On 26 January 2020, 256-page hardbound book titled Keerthi: Miyuru Saraka Anandaneeya Charikawa written by Upali Kumarawansa was launched at 3.00 pm at the Tharangani Hall of National Film Corporation. During the event, a DVD of his musical concert Manamala Hendewa was also released.

==Pasquel Sound of Music==
Keerthi was the founder of the 'Pasquel Sound of Music' in 2006, a school to teach voice training and instrumental music for those who wish to be professionals in the music industry. At 'Pasquel Sound of Music', established musicians train students to play a musical instrument. Tutors have included Harsha Makalanda, Chandrasena Hettiarachchi and Pasquel himself.

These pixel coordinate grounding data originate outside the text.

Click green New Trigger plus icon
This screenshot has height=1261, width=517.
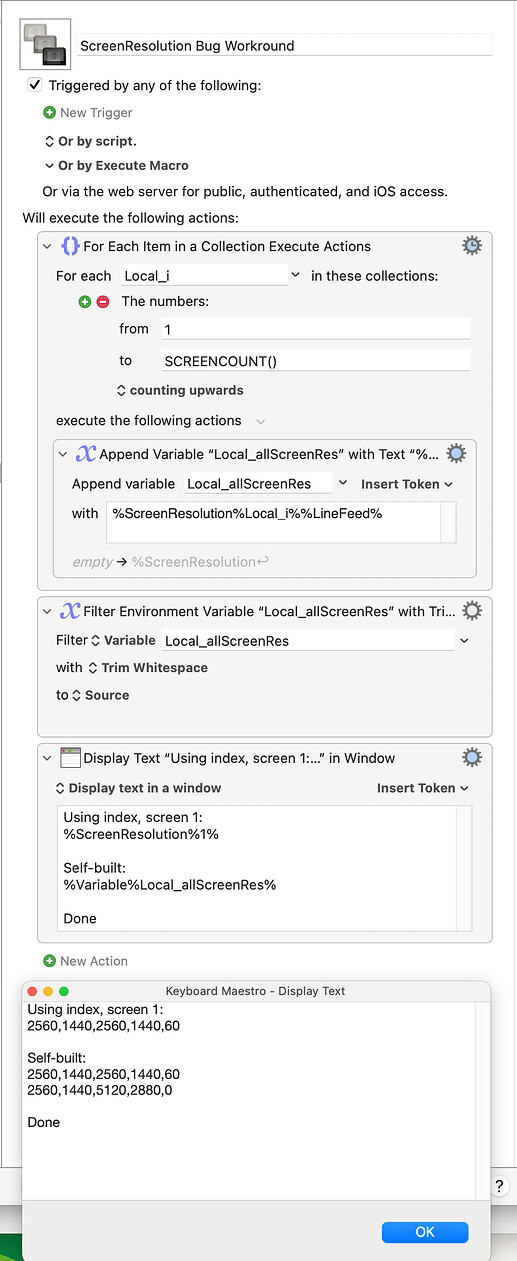coord(49,113)
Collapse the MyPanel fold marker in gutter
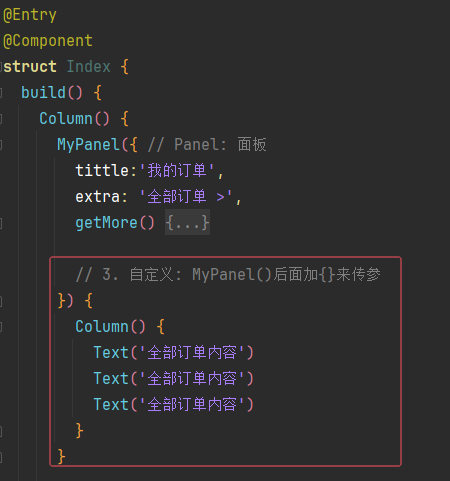 (1, 145)
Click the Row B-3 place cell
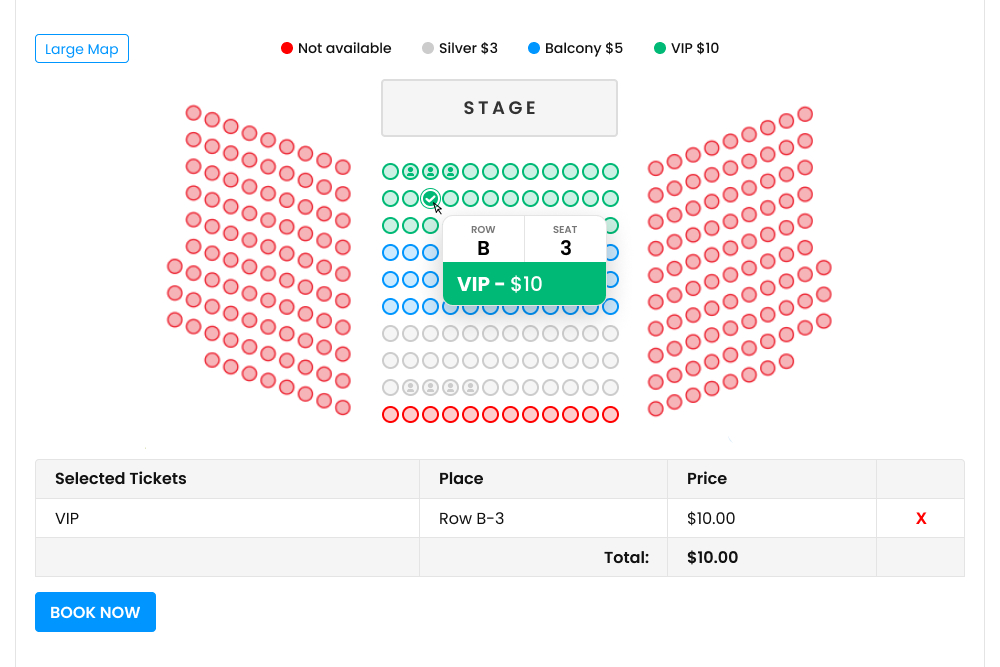 pos(470,518)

During COVID-19 lockdown period, he created fifty new songs since March 2020.

==Charity works==
===Orphanage project===
Keerthi launched a project called 'The Child' to entertain children from orphanages and to recognize their capabilities. In 2005, 'The Child' collected sponsorship funds that mainly went towards the rehabilitation of the orphaned children from the Boxing Day Tsunami of 2004. This is an ongoing project by Pasquel, organizing not only musical shows, but also dramas, films and amateur talent shows.

===Other projects===
Keerthi formed the charity program "Help Circles (Guarantee) Limited" where he started donations and money from his musical shows to establish Bono Marrow Transplant Unit to the Maharagama Apeksha Hospital. Then he donated a HIPEC machine to the General Sir John Kotelawala Defence University and funded the Handapanagala Water purification project ‘Pivithuru Pen Pooja’.

With the help of Ministry of Education and Zonal Directors of aesthetic studies, Keerthi presented 500 violins to 1000 students representing all nine provinces.